Toutefois à trop vouloir entremêler - dans une authenticité difficilement appréciable pour les néophytes - la petite histoire des gens de la butte avec la Grande, celle des débuts sanglants de la IIIe République, constitue un écueil, tout comme ces physionomies qui, au fil des ans, connaissent une lente évolution vers plus de figuration. 

Cependant, il faut bien reconnaître que la magie opère toujours et que cette série est indéniablement l’une des références hexagonale en la matière et ce n’est que pure justice. 

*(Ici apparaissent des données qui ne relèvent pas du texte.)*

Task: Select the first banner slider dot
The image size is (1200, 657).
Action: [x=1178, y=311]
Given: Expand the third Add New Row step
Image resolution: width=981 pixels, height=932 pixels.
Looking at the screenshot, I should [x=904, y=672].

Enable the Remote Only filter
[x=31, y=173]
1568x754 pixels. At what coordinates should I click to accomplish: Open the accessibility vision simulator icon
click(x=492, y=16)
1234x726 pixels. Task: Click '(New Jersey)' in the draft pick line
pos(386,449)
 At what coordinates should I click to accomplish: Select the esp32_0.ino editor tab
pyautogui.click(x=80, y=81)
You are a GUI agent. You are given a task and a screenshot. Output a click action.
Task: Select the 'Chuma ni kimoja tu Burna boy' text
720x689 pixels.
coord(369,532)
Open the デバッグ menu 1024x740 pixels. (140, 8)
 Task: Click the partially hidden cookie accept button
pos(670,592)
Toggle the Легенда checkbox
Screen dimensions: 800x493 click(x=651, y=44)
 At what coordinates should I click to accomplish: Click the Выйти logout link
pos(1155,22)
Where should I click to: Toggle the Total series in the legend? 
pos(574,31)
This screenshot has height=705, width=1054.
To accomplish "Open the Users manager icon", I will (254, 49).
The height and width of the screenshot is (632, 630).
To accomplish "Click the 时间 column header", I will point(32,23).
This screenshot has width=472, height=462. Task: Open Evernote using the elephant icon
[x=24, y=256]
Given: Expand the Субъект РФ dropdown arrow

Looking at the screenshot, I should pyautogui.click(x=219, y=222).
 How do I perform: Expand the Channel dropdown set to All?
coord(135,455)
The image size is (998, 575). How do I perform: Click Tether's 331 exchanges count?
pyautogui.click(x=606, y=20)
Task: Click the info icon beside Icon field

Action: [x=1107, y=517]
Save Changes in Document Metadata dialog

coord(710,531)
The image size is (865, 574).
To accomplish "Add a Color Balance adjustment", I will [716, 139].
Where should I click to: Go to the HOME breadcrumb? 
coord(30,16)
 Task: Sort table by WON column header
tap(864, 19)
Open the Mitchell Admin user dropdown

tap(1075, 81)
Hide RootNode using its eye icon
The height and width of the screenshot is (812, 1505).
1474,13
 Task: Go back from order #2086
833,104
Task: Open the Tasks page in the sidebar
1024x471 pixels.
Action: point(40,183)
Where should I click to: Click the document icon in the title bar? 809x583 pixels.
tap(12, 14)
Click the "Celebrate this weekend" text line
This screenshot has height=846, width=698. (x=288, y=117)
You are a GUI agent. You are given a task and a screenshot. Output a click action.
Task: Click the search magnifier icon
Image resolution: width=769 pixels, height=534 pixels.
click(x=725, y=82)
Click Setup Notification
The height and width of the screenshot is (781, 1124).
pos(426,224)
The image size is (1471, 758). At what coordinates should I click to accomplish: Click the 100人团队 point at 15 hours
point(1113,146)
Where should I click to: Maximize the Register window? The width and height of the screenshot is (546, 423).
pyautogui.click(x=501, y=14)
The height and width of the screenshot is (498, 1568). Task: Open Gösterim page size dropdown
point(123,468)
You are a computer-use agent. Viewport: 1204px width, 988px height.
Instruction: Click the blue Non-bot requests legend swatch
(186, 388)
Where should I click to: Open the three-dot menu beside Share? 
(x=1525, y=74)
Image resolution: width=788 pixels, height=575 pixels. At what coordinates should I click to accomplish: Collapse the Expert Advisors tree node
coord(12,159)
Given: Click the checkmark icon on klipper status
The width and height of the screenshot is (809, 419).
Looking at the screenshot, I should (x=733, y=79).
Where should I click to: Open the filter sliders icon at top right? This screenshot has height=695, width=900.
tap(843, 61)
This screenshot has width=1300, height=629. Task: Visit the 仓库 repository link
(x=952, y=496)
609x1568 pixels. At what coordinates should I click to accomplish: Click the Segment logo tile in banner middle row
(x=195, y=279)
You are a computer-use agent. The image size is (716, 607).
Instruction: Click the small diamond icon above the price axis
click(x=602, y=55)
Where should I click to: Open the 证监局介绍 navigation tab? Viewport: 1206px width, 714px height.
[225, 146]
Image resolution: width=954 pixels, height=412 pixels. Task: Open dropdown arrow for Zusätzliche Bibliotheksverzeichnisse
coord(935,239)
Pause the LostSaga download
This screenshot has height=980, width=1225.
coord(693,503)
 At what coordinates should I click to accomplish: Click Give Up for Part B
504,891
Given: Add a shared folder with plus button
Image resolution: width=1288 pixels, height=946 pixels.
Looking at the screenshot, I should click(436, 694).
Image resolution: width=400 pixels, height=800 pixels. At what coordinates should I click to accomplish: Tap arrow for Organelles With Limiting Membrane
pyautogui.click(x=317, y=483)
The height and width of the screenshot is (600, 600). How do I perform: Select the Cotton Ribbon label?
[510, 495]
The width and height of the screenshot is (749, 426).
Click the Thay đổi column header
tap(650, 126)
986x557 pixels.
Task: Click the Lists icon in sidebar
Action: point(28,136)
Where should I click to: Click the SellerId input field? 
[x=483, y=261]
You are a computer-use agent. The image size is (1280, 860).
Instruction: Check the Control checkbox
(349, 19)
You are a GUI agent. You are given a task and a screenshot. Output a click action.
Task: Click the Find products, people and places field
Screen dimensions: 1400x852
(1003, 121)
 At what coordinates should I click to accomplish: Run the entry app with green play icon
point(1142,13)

Hugo Pratt, un gentilhomme de fortune 2. Venise

© Vertige Graphic 2011 : Cossi
Cette biographie d’Hugo Pratt est à l’image des aventures de Corto entre plausible et rêverie. 

Dans une ambiance qui rappelle les aventures de l’illustre marin et un Venise qui tient les rôles titres, Paolo Cossi retrace la jeunesse insouciante et dilettante de l’auteur italien et la met indiciblement en parallèle de la vie de son allégorique héro. 

Respectant l’esprit du maestro, Paolo Cossi réalise un album qui ravira les amateurs de l’emblématique marin et de Venise.  


Renato Jones #2 

© Akileos 2018 : Kaare
La croisade de Renato Jones touche à sa fin dans une démesure qui vire, comme le concède son créateur, à la caricature… car la réalité semble dépasser cette pure fiction, du moins de l’autre côté de l’Atlantique. 

Critique au vitriol du capitalisme américain dopée aux psychotropes et stéroïdes divers, Freelance, est une débauche d’effets visuels et de considérations sur l’état de dépravation du monde. Cela part un peu dans tous les sens, n’est pas forcément des plus lisible… voire compréhensible, mais cette œuvre militante possède un coté prémonitoire dans sa surenchère qui ferait frémir.